*** Opening of GIVEN RECORDS ***

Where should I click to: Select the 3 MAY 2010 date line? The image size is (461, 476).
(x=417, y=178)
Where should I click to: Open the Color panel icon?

*** Close of GIVEN RECORDS ***
*** Opening of GIVEN RECORDS ***

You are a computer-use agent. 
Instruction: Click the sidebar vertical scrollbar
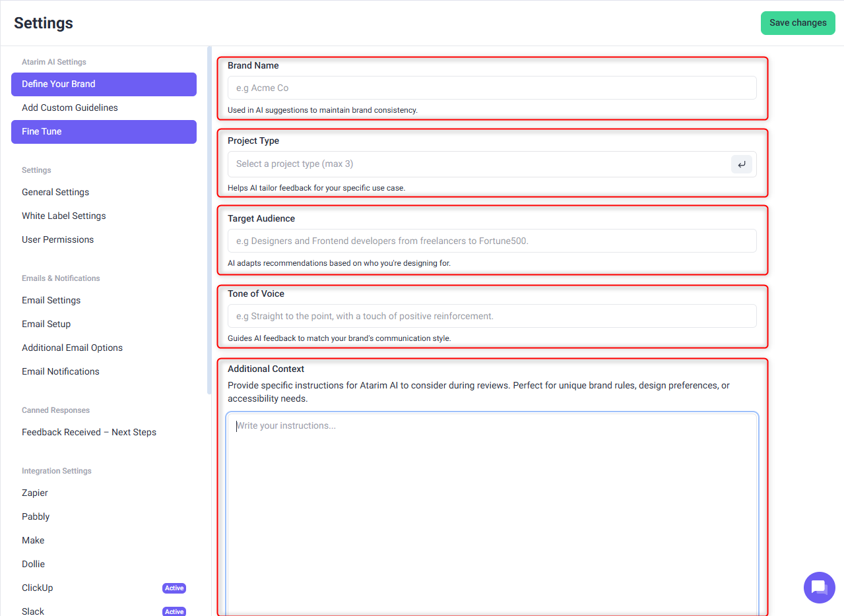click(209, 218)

*** Close of GIVEN RECORDS ***
*** Opening of GIVEN RECORDS ***

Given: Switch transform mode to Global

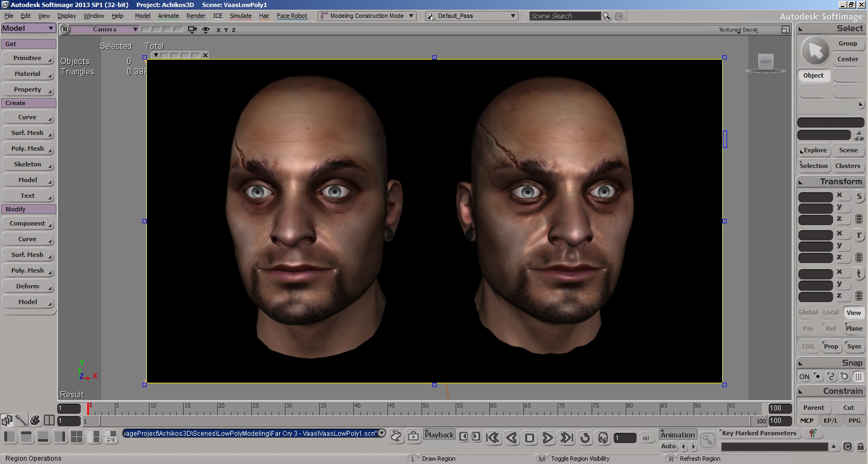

*** Close of GIVEN RECORDS ***

INSTRUCTIONS TO FOLLOW.
All lines in the data above from the one with "Where should I click to: Select" through the one with "Where should I click to: Open" must be repeated exactly, and no others.

PROBLEM SOLUTION.
Where should I click to: Select the 3 MAY 2010 date line? The image size is (461, 476).
(x=417, y=178)
Where should I click to: Open the Color panel icon?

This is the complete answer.